Kibbat v. Clokey, 263 Ill. App. 410 (1931)

Nov. 4, 1931 · Illinois Appellate Court · Gen. No. 8,503
263 Ill. App. 410

Edward Kibbat, Appellee, v. May Clokey, Appellant.

Gen. No. 8,503.

Opinion filed November 4, 1931.

Elizabeth Mayo and David O. Williams, for appellant.

*411L. T. Graham, for appellee.

Mr. Justice Eldredge

delivered the opinion of the court.

This is an action brought to recover the cost of erecting appellant’s portion of a division fence dividing the lands of the latter from those of appellee, and wherein appellee recovered a judgment for $67.50. The suit is based upon paragraph 11, ch. 54, Cahill’s Rev. Stat. as amended in 1917 entitled “An Act to revise the law in relation to fences.” Sec. 11 is as follows :

“If any person who is liable to contribute to the erection or reparation of a division fence shall neglect or refuse to make or repair his proportion of such fence, the party injured, after giving sixty days’ notice, in writing-, that a fence should be erected, or ten days’ notice, in writing, that the reparation of a fence is necessary, may make or repair the same at the expense of the party so neglecting or refusing, to be recovered from him, with costs of suit, before a justice of the peace or any other court of competent jurisdiction; and the party so neglecting or refusing, after notice in writing, shall be liable to the party injured for all damages which shall thereby accrue.”

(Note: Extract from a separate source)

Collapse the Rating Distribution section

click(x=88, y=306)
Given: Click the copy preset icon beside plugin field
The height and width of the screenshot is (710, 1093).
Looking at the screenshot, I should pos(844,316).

Insofar as the rights of the parties are concerned in this suit they have not been substantially changed by statute since the original act was passed in 1874. A number of errors have been assigned by appellant as cause for the reversal of the judgment which was rendered in the court below in favor of the plaintiff or appellee. Section 8 of the Act, Cahill’s St. ch. 54, 8, provides that when any of the above mentioned matters (fence) shall be submitted to fence viewers, each party shall choose one; and if either neglect, after eight days’ notice in writing, to make such choice, the other party may select both, and for all purposes of notice *412under the Act it shall be sufficient to notify the tenant or person in possession of said adjoining premises, when the owner thereof is not a resident of the town in which such fences are situated. The only evidence pertaining to the giving of any notice to appellant to select fence viewers was the oral testimony of appellee: “I gave notice to select fence viewers.” Section 8 specifically provides that eight days’ notice in writing must be served upon the adjoining landowner before the fence viewers can be selected, and such notice is jurisdictional. In the case of Hale v. Andrews, 75 Ill. 252, it was held: “Appellee’s claim is based on the award of the fence viewers, and, inasmuch as their jurisdiction is exceptional and limited, it can only be upheld to the extent it affirmatively appears they had jurisdiction of the person and the subject matter.

“The notice served by appellee on appellant, pursuant to which the viewers were selected, is jurisdictional, and they could not, without the express consent of the parties interested, act upon any other or different question than that expressed in the notice, and without notice they could not be selected to act at all.”

There was no evidence that any written notice was ever served upon appellant, the owner, or upon her tenant or any person in possession of the premises for the appointment of fence viewers. The testimony of appellee above quoted is but a pure conclusion and evidence of nothing. The fence viewers under these circumstances had no jurisdiction to act. We might mention in this connection that the only evidence of the finding of the fence viewers is a purported uncertified copy thereof written by a former town clerk which was admitted in evidence over the objection of appellant. There was no evidence that the original finding of the fence viewers signed by them was destroyed or lost nor that the exhibit was a true copy of said report. The admission of this copy was error.

*413There is no evidence in the record as to the exact date that appellee constructed the fence in question. His own testimony is to the effect that he constructed the fence in the winter of 1924 or early in January, 1925. The bill for the barbed wire fencing, staples, posts and labor rendered to appellant is dated January 8, 1925, thus conclusively showing that appellee had constructed the fence prior to that time. This suit was not brought until May 12, 1930, when it was instituted before a justice of the peace on that date. No written pleadings are required before a justice of the peace but appellant orally pleaded the statute of limitations. If appellee had had a cause of action it was barred by the statute of limitations under sec. 15, ch. 83, Cahill’s Rev. Stat. f 16.

The judgment of the county court is reversed with findings of facts.

Reversed 'with findings of facts.

The court makes the following findings of facts which are to be incorporated in the judgment of the court in this case:

(1) The court finds that the fence viewers had no jurisdiction of the subject matter of this suit nor of the person of appellant.

(2) The court further finds that the cause of action alleged is barred by the statute of limitations.